--- Exercise text ---
Mild adverse reactions occurred in approximately half the patients and included pruritis, nausea, or malaise associated with the infusions. These became less when hydrocortisone was added to the pre-medication regimen and the infusion rate was slowed to 6 to 8 hours.

Discussion

To date, this report has provided the largest long-term experience in children treated with targeted B-cell depletion using the monoclonal antibody, rituximab, for severe SLE. We showed a beneficial effect of the drug in over 90% of the children in this series, which is consistent with that of previous reports [8, 1921]. Moreover, we were able to demonstrate efficacy in controlling proteinuria in conjunction with a fall in auto-antibodies in those patients with active lupus nephritis, which mirrored that in a series of adult patients [19].

B-lymphocyte dysregulation is central in the pathogenesis of systemic lupus, with disruption of an individual’s immune homeostasis. These mechanisms are multi-dimensional and are not limited to the single role of B cells in antibody production [22]. Hence, the elimination of the B-cell lineage, with potential re-population with a “healthier” line, is theoretically curative to the patient.

The safety of rituximab in young lupus patients remains unanswered. Most of the patients in our cohort tolerated the rituximab well. However, as in the European trial [11], our patients were on variable multi-drug regimens. The one patient who died did so from infectious complications in conjunction with severe immune suppression from multiple cytotoxic agents, including both rituximab and cyclophosphamide. Another young patient developed symptoms of cerebral vasculitis, with seizures and encephalopathy. The differential diagnosis included the dreaded progressive multifocal leukoencephalopathy (PML), recently reported to occur in patients treated with rituximab [23]. Although she showed clinical recovery after cyclophosphamide therapy, the case emphasizes the uncharted risks imposed by the use of drugs without well-studied indications.
--- Record set ---
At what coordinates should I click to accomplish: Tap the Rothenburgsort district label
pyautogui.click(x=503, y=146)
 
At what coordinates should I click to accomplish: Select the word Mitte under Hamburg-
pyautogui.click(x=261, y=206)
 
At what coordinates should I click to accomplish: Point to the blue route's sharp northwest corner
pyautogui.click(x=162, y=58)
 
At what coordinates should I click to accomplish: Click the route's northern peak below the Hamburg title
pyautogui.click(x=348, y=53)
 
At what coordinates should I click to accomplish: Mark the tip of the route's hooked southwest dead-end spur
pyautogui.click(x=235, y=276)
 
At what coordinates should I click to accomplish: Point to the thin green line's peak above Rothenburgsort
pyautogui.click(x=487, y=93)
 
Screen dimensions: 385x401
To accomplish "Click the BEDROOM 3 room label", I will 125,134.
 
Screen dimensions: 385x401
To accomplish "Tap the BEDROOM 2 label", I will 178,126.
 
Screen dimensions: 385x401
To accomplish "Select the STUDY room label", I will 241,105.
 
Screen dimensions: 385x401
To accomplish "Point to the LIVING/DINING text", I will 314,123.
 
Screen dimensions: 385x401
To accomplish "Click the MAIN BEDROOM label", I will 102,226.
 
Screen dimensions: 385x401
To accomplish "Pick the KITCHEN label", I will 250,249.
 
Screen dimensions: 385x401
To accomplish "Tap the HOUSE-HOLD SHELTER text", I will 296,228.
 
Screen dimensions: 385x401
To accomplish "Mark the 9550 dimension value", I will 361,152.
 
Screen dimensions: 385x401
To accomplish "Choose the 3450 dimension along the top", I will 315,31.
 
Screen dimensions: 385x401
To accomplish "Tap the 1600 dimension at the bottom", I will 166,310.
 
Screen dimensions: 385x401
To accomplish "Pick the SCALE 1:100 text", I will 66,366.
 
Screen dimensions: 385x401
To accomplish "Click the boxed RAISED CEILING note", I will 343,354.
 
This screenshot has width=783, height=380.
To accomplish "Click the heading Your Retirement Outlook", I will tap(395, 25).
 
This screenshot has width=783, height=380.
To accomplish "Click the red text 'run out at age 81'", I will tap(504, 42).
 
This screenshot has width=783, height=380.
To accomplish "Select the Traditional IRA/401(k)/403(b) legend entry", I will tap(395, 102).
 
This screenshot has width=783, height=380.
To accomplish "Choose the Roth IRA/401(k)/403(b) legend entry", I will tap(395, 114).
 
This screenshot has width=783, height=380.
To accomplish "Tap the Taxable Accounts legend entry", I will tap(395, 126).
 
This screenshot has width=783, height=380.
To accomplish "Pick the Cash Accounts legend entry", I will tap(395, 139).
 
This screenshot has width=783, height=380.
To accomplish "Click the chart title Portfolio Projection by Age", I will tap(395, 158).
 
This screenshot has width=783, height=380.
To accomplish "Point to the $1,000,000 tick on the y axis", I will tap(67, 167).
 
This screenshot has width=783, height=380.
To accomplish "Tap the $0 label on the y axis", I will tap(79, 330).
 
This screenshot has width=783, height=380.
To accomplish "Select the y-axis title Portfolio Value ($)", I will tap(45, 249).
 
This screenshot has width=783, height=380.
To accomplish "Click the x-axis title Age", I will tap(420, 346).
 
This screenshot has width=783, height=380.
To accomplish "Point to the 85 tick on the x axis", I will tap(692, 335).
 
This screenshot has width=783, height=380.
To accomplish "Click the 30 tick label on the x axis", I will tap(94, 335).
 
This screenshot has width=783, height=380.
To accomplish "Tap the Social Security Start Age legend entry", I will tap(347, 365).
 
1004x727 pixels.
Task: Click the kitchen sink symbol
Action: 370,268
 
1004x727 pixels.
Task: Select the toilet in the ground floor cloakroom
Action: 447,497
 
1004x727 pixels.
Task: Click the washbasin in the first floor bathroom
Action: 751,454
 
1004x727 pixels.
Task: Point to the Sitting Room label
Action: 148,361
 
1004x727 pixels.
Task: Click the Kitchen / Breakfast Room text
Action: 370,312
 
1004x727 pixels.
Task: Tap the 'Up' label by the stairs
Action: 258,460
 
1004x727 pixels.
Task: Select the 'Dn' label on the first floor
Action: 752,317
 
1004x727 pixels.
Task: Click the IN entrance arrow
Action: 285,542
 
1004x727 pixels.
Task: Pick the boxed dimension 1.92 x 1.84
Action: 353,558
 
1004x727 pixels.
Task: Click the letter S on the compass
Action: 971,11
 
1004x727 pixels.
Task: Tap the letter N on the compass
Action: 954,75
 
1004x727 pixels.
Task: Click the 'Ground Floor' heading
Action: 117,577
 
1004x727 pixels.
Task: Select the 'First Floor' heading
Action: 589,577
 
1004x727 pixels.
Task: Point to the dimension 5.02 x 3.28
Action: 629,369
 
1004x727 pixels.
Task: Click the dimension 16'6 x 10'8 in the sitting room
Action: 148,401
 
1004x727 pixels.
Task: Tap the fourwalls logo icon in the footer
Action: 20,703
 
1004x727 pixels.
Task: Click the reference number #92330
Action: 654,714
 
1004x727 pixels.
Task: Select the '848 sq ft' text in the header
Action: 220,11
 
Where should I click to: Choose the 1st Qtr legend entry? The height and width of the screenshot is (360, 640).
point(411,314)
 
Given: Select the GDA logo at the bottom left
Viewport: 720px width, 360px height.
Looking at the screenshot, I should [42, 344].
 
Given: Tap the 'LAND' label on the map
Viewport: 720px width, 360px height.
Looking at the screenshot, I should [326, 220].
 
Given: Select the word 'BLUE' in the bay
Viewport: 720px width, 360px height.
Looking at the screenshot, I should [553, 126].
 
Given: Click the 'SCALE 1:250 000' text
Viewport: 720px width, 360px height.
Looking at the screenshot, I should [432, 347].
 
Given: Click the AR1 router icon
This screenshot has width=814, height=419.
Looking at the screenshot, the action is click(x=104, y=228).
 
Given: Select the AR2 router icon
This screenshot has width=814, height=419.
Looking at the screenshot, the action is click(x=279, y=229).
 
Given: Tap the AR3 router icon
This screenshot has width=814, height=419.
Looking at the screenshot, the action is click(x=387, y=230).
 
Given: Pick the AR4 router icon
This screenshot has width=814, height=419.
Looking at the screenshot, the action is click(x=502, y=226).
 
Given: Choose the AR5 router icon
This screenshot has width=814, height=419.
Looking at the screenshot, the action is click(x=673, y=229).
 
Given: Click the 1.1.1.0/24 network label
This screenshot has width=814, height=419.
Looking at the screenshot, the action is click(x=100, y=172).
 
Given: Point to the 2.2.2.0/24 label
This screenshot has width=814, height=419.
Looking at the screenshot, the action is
---
■ Exercise brief ■
Reproduce the section of the rituximab text above that runs from "B-lymphocyte dysregulation is" up to and including "to the patient.", keeping every word unchanged.

■ Answer section ■
B-lymphocyte dysregulation is central in the pathogenesis of systemic lupus, with disruption of an individual’s immune homeostasis. These mechanisms are multi-dimensional and are not limited to the single role of B cells in antibody production [22]. Hence, the elimination of the B-cell lineage, with potential re-population with a “healthier” line, is theoretically curative to the patient.